Материал «Мой хутор. Этюд в серебристых тонах» («СБ», 22 июля с.г.) вызвал резонанс. И не только у коллег (В.Пономарев. «Мой оазис. Этюд с улиткой, плетнем и соседями», «СБ», 13 августа с.г.), но и у читателей. Вернее, прежде всего у читателей. Многие звонили. А житель Ляховичей В.М.Филиянов прислал в редакцию письмо. Довольно сердитое: «На мой взгляд, такие «этюды» пишутся для наивняков из города и села. Читая такие «этюды», приходит мысль, что в редакционном портфеле нет заслуживающих внимания издания материалов. Думаю, что этого не может быть. Между прочим, в «СБ» не так уж и редко появляются личные «этюды» и других работников газеты, которые ничего не дают читателю, кроме недоумения. Личная жизнь творческих работников, о которой очень стремятся рассказать особенно корреспонденты–женщины, серьезного читателя не интересует».

Интересный поворот «серьезного читателя», не правда ли? Если сконцентрировать размышления читателя, то вопрос стоит примерно так: можно ли писать о личном, пережитом, или газета — трибуна для обсуждения только лишь глобальных общественно–политических проблем? Если кратко, я бы ответила так: в разное время — по–разному. Во времена великих потрясений, лихих годин газета — да, оружие, да, набат, трибуна, призыв.
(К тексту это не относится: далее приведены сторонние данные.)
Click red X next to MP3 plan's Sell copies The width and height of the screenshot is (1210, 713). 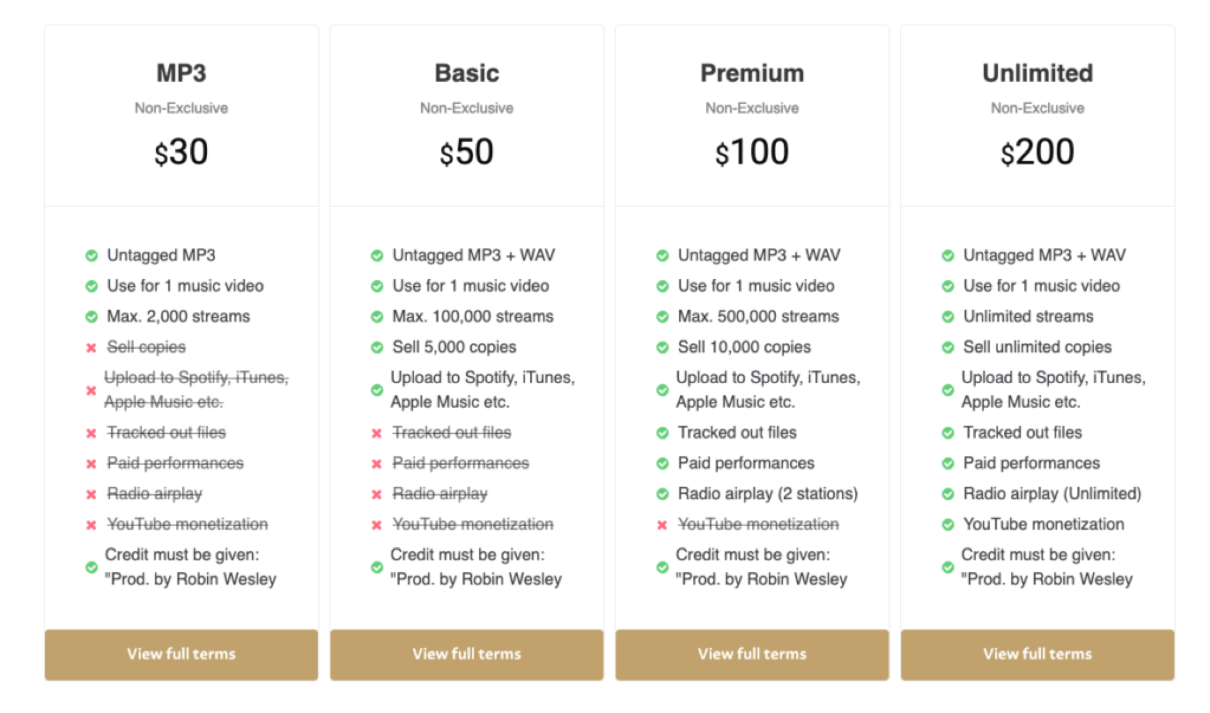coord(91,347)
Несколько поколений наших с вами соотечественников жили в системе именно таких координат: когда перо приравнивалось к штыку, газета — к полю битвы. Но, замечу, Отечество наше в те годы было в реальной опасности... Впрочем, если быть совсем точным, традиция газеты–колокола родилась не в ХХ веке. Публицистика «звала к топору» еще с середины XIX в. Пожалуй, именно с тех пор повелось это в русской журналистике и литературе — вечная подмена понятий: поэт — больше, чем поэт, жизнь — подвиг, а печатное слово — сочинение, где каждое слово чуть ли не кровью написано. В советской стране маятник вообще отклонился до упора: было время, у нас уже просто презирали обыденность, камерность, личностность. Признавались только патетика, пафос, апофеоз (само собой, официоз)...
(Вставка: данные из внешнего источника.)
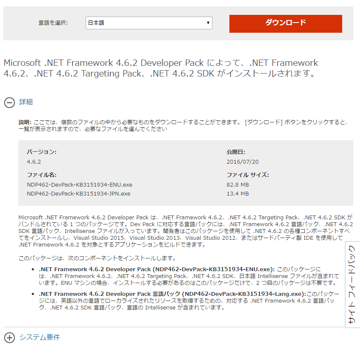Viewport: 360px width, 346px height.
Task: Click the dropdown arrow on the language selector
Action: 208,23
К великой радости, времена давно изменились. Человек не может постоянно жить на вулкане, рядом с открытым огнем. Человеку нужны долина, предгорье — человек хочет покоя и безопасности, чтобы мыслить. Кстати, задолго до перестройки газеты и журналы повернулись «лицом к человеку». Беру выражение в кавычки, потому что в какой–то период эти слова стали страшно затасканными. Но поначалу, несомненно, принесли свою пользу. Тончайшие внутренние переживания современников вдруг стали интересны обществу, мы опять задумались о душе — тогда еще советской душе советского человека. Кстати, это слово далеко не всегда приветствовалось в партийной печати, возможно, В.М.Филиянов и сам помнит те времена... Но когда я пришла в партийную журналистику (а это было в году, кажется, 1984–м), мы в «Сельской газете» (теперь это издание называется «Белорусская нива») с удовольствием завели рубрики «Очень личное», «От всей души» и т.д. На страницах газеты как будто посвежело! Нас стали заваливать письмами–откровениями. Журналисты постепенно, кроме «проводников идеологии партии», приобретали качества собеседников, соучастников жизни наших читателей. Всем словно давно хотелось поговорить о простых насущных вещах: мир несовершенен, мы смертны, жизнь коротка, быть богатым и здоровым лучше, чем бедным и больным. Самые банальные истины оказывались вдруг злободневными и нужными.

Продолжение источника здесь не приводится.